Overall I would say it has negative connotations. If you said "check out this package manager, Fooly", I'd think "ok might be good, might not". If you said "check out this package manager, GNU Fooly", I would say hell no. It'll be awful.
It's the software equivalent of books that have "how to read this book" sections.
All in all, we will only have ourselves to blame.
Are we talking about the license or about the software collection? GNU is a huge part of Linux operating systems and open source history. I don't have a problem with GNU and don't know why anyone would.
Linux is only the kernel for the OS. GNU is most everything else that makes Linux (GNU Linux) an OS.
That's why I said "GNU is a huge part of Linux operating systems". Both parts are important for the history of Linux based operating systems.
Oh, I wasn't arguing. I was clarifying for anyone reading the thread and out of the loop.
I think of it as being made by one of few really trustworthy organizations in tech.
More trustworthy than Microslop? /s
More trustworthy than Google?
I generally think of GNU as being foundational (or, old) and principled.
I really appreciate the contributions they've made to both core utilities and especially philosophy.
But I don't see them as lighting up the world or adding anything new lately. I think of vaporware like Hurd with 1000 year dev cycles. I think of them recommending Linux distributions like Trisquel that let perfect be the enemy of pretty good.
i've used trisquel on my primary machine at some point in the past, it was hassle free and pretty much just ubuntu
Oh, that's good to hear! Always had the impression that the blob-free distros caused compatibility headaches, but glad to be wrong I suppose.
Edit: And I should say I didn't mean to pick on Trisquel in particular, it was just the one GNU recommended distro I remembered by name.
To be fair, Hurd recently made a decent splash. And strictly speaking, it's troubles weren't specifically GNU. Without all the legal quagmire around BSD we would all be on it. Linux would just be some niche hobby project just like Hurd. It was unfortunately a victim of timing. Both in that sense and the direction computing took in the future. Heavy IPC across multiple discrete CPU cores is a bad idea for performance. It works but it's slooooow
Hurd recently made a decent splash
It did? When? Where?
GNU is a trusted quality stamp. Me see GNU, me go GET.

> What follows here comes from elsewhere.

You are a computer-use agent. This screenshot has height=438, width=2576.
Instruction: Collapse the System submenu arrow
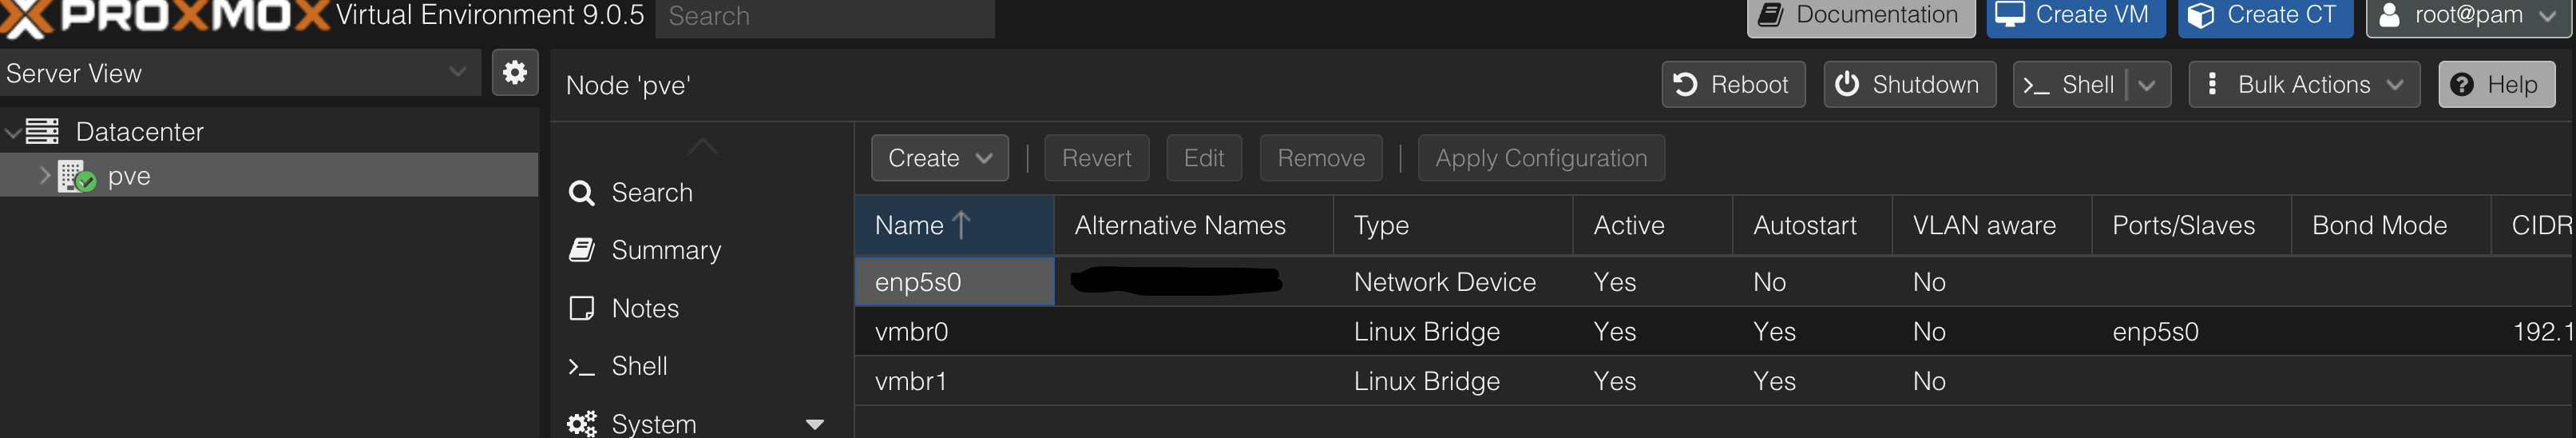coord(814,424)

If its gnu software it probably has integration with emacs
Honestly hard to say. Very much have respect for existing ubiquitous tools and for their copyleft and open source advocacy but they come across as very 'elitist' and reluctant to move to more common open source patterns (for better or worse). Like it seems that contributing to a GNU project seems challenging in needing to get involved with mailing lists and emailing patches etc. Although it seems GUIX uses Codeberg so maybe that stance has softened a bit.
I don't know much about it. All I know is GNU software is somehow important to how Linux works on the low-level layers.